A B’nai B’rith Hillel Foundation’s study on Jewish activists on campus reports that students who define themselves as “radical Jews”–youth who though anti-establishment remain “ethnically conscious and committed”–“far out-number” Jewish radicals who disavow any ties or loyalties to traditional Jewish causes. And while this newly-emerged breed firmly aligns itself on the political Left, It strongly opposes the anti-Israel and frequently anti-Jewish postures of Far Left and “Third Word” movements, The study, prepared by Rabbi Oscar Groner, Hillel Foundation’s assistant national director, was presented yesterday to B’nai B’rith’s Board of Governors, the organization’s highest public body, at its annual meeting here.
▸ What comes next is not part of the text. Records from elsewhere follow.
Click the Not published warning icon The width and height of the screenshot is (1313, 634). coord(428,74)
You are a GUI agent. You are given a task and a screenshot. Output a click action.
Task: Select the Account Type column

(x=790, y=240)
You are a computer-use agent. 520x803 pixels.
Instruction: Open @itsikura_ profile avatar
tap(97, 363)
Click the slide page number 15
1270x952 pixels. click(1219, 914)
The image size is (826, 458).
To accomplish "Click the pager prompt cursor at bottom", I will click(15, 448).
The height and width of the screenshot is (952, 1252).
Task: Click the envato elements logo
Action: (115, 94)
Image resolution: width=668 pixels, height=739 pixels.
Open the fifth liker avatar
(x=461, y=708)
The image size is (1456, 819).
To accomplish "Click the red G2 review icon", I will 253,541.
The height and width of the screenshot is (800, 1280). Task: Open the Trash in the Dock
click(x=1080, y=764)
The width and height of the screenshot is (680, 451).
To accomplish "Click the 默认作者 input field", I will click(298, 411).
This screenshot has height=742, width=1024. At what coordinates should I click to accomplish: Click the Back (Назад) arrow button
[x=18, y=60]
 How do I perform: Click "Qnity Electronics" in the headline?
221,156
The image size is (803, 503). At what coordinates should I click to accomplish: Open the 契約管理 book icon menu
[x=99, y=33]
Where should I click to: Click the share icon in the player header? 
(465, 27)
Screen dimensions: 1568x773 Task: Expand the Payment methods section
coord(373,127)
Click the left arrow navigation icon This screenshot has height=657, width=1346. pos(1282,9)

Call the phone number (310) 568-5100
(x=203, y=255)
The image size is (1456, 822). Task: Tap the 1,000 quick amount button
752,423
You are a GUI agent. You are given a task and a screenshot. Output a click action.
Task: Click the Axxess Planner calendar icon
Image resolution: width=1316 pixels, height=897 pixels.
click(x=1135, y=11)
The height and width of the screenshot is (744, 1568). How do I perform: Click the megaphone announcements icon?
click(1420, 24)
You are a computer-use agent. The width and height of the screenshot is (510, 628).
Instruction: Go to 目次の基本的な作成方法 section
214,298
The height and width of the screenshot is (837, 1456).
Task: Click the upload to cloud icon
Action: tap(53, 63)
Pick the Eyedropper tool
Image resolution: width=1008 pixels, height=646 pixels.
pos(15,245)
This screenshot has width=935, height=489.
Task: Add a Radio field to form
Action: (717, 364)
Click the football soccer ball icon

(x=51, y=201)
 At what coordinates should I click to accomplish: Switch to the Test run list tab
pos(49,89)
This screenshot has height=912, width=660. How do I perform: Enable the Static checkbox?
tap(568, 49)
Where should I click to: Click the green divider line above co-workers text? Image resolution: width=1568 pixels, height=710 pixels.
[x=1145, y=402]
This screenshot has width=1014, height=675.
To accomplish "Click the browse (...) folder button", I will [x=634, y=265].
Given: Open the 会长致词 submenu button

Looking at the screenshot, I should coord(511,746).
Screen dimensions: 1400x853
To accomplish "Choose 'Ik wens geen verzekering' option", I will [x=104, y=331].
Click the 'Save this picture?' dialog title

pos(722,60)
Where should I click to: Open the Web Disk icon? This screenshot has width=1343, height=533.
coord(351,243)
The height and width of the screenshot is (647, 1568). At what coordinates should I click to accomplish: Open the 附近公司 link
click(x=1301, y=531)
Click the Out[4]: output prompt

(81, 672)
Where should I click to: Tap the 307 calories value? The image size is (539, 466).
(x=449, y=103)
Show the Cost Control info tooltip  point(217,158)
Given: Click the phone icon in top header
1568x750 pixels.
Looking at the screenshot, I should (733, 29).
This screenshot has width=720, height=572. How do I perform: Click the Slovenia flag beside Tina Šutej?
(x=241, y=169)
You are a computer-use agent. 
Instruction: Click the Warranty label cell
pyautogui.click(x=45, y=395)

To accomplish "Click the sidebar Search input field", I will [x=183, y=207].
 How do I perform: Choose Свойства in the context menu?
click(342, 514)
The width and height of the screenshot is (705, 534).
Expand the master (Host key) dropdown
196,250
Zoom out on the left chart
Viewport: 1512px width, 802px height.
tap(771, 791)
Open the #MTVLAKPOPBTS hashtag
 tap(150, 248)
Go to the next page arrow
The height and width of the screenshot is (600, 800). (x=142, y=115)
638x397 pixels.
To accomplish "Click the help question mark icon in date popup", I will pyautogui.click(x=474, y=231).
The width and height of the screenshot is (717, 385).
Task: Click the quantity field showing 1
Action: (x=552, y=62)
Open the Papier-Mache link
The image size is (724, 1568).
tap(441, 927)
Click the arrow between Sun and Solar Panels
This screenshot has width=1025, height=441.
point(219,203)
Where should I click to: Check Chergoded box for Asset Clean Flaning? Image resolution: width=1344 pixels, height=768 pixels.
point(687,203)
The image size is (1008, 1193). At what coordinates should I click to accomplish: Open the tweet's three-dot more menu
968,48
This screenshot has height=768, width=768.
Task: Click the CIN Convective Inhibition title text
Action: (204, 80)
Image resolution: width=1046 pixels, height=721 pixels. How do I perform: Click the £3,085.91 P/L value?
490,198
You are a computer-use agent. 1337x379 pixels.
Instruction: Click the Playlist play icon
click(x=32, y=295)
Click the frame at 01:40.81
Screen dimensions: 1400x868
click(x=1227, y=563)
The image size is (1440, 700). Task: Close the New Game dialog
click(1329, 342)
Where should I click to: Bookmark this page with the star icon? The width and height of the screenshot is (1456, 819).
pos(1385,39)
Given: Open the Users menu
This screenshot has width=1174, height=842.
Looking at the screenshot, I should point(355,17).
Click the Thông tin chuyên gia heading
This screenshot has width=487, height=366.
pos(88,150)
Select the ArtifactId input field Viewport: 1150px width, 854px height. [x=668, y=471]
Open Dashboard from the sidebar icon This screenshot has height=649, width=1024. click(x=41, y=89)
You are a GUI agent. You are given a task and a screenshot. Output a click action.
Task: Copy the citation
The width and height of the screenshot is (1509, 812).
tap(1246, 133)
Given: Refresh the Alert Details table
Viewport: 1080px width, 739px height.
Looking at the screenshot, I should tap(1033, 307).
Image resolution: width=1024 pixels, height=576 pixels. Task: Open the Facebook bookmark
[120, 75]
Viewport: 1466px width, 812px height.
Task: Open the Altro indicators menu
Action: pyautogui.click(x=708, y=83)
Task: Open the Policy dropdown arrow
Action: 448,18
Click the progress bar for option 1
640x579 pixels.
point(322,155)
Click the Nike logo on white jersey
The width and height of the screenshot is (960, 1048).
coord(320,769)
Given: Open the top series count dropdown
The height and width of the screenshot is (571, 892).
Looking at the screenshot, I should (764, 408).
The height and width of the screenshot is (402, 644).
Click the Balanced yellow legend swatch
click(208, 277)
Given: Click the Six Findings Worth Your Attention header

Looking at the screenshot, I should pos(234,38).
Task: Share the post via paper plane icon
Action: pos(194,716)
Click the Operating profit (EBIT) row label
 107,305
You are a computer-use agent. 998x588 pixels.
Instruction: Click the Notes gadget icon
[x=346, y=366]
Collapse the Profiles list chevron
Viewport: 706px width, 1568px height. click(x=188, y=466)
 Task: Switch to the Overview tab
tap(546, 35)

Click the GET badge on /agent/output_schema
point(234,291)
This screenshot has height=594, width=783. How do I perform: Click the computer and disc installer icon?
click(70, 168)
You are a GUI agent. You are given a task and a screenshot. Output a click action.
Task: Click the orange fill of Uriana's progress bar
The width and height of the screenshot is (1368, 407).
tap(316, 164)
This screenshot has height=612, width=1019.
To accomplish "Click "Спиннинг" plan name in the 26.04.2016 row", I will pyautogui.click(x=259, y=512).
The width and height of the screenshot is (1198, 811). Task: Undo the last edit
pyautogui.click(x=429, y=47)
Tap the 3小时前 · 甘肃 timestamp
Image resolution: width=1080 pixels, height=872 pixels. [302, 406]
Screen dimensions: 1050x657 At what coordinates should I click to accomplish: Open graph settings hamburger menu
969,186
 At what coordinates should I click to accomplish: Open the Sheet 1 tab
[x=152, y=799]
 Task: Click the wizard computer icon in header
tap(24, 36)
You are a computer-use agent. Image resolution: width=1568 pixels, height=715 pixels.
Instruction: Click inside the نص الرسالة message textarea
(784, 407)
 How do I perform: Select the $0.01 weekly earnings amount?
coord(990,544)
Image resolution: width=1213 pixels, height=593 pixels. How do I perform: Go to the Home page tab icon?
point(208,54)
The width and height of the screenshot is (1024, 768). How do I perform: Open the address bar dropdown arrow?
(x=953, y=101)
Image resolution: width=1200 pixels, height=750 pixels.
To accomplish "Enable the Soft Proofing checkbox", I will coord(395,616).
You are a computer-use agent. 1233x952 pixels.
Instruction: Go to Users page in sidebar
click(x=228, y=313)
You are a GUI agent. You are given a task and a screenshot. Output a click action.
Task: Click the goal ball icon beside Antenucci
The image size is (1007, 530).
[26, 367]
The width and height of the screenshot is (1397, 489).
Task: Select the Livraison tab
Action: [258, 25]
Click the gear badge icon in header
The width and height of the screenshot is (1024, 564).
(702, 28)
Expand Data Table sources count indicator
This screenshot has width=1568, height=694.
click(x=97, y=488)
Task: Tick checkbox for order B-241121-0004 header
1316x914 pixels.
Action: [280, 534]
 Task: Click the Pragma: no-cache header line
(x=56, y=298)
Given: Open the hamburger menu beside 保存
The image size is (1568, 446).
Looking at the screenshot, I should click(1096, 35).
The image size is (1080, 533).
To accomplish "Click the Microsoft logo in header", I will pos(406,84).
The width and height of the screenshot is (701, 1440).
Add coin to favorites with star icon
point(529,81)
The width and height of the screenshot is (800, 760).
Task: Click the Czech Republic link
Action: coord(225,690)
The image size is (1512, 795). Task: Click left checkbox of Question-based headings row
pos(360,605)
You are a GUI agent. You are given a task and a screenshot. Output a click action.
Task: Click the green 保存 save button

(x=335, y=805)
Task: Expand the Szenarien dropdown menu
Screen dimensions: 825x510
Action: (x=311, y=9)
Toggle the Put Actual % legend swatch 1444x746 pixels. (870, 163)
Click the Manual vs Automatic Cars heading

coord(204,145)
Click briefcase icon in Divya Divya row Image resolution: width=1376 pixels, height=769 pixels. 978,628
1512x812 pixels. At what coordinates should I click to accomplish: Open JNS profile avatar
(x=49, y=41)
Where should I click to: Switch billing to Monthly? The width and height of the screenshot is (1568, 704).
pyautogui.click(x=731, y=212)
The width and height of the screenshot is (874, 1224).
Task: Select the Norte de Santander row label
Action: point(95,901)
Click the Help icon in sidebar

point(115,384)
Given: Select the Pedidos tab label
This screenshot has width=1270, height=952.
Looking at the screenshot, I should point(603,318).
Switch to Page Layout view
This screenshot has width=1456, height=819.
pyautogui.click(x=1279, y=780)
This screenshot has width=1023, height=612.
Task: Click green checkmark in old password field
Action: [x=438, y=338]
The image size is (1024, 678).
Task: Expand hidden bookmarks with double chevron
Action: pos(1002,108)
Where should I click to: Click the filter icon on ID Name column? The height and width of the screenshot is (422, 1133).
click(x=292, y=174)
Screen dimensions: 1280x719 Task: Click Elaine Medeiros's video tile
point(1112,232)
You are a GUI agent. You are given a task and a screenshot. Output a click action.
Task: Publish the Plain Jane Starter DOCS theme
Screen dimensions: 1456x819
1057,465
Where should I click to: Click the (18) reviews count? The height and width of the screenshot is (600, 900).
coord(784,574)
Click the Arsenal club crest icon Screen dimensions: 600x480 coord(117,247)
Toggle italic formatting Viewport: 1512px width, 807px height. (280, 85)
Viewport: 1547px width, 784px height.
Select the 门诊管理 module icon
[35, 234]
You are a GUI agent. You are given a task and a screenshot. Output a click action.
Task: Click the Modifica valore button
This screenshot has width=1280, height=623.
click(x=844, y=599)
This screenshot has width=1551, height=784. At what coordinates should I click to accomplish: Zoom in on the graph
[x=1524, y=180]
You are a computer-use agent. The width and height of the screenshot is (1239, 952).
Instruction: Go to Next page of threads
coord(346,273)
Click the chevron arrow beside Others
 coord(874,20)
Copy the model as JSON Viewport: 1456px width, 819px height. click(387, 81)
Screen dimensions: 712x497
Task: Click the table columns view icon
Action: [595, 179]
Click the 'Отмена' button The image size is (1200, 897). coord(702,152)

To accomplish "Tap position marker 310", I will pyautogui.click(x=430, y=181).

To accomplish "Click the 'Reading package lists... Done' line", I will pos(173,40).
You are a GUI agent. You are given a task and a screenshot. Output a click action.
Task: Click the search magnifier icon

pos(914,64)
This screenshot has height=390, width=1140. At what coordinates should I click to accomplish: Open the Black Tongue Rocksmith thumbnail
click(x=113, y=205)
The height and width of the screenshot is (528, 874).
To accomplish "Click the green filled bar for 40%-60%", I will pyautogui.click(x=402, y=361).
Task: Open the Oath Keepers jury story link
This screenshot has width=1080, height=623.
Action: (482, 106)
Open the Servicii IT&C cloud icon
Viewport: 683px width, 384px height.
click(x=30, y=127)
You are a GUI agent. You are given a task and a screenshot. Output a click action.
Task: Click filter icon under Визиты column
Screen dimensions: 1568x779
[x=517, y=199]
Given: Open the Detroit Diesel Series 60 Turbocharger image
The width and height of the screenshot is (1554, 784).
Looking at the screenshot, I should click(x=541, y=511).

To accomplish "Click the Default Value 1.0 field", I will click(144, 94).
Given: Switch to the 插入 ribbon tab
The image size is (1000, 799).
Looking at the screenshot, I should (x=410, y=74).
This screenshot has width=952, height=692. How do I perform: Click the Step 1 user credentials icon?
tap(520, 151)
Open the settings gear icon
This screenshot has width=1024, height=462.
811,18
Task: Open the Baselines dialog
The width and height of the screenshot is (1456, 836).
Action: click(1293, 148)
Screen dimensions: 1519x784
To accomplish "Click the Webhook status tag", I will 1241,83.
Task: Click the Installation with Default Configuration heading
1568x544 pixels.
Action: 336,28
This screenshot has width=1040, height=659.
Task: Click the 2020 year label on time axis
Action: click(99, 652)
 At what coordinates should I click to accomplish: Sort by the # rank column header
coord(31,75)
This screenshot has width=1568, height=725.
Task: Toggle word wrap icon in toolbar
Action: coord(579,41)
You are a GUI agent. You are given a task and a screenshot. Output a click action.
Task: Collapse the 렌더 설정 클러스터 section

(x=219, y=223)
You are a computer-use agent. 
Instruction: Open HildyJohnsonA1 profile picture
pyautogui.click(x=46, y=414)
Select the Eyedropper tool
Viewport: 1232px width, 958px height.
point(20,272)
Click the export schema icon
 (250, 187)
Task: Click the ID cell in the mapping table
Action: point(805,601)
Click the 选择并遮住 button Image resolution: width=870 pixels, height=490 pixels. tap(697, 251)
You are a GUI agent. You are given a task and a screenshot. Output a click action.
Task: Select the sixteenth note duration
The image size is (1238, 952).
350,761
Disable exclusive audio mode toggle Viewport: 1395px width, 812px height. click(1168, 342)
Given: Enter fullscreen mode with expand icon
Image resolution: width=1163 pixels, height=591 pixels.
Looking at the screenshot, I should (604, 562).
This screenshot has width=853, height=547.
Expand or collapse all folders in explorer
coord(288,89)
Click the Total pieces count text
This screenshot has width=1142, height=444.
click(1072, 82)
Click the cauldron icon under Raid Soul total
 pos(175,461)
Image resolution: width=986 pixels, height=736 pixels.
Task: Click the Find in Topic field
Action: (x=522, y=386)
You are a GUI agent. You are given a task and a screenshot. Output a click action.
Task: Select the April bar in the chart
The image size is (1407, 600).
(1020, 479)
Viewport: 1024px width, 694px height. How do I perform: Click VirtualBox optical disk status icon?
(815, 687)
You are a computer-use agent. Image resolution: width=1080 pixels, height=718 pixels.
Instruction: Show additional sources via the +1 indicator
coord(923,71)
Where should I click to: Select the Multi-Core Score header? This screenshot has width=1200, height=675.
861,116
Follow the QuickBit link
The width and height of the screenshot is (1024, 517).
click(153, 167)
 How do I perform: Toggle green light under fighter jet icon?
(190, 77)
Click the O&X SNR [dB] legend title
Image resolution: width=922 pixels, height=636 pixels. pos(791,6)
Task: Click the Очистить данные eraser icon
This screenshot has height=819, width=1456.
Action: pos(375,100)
It stated that young “radical Jews” and their activism–protest demonstrations in support of Israel and Soviet Jewry and demands for Jewish studies programs in college curricula–are a minority among American and Canadian Jewish college students, but added:

“They more and more reflect the sentiments and new consciousness of many of their non-marching and non-protesting Jewish peers on campus. The study said that while a small but vocal group of alienated Jewish radicals “judge and condemn Jewish values in terms of Far Left philosophies,” those who are radical about their Jewishness “Judge the political Left in terms of its stands on Jewish issues,” This positive-minded element is impatient with what it regards as “go-slow” tactics of established Jewish organizations and institutions, the study said, and has set up a structure of small, varied but interacting youth groups on and off campus. But instead of remaining apart from the Jewish community , its youth has tried to “radicalize it toward their own militant style.”

A similar view was offered at a symposium by a young Jewish activist who said that many liberally oriented Jewish youths have been “shocked, disappointed and disillusioned” by the anti Israel and anti Jewish positions of far left movements Carl Gershman, 27-year old co-chairman of the Youth Committee for Peace in the Middle East, said these hostile attitudes have convinced a number of Jewish youths that “in America and throughout the world Jews have nobody to depend upon but themselves.” He urged Jewish youth who “Identify with progressive Jewish traditions” not to isolate themselves from the non Jewish campus community and instead seek a coalition on issues such as Israel with “the liberal center on campus, the mainstream of moderate and forward-looking students who constitute the majority.” But Mr. Gershman added that they “should not try to appeal to hostile groups such as the Black Panthers or the remnants of Students for a Democratic Society. These people cannot be won over.”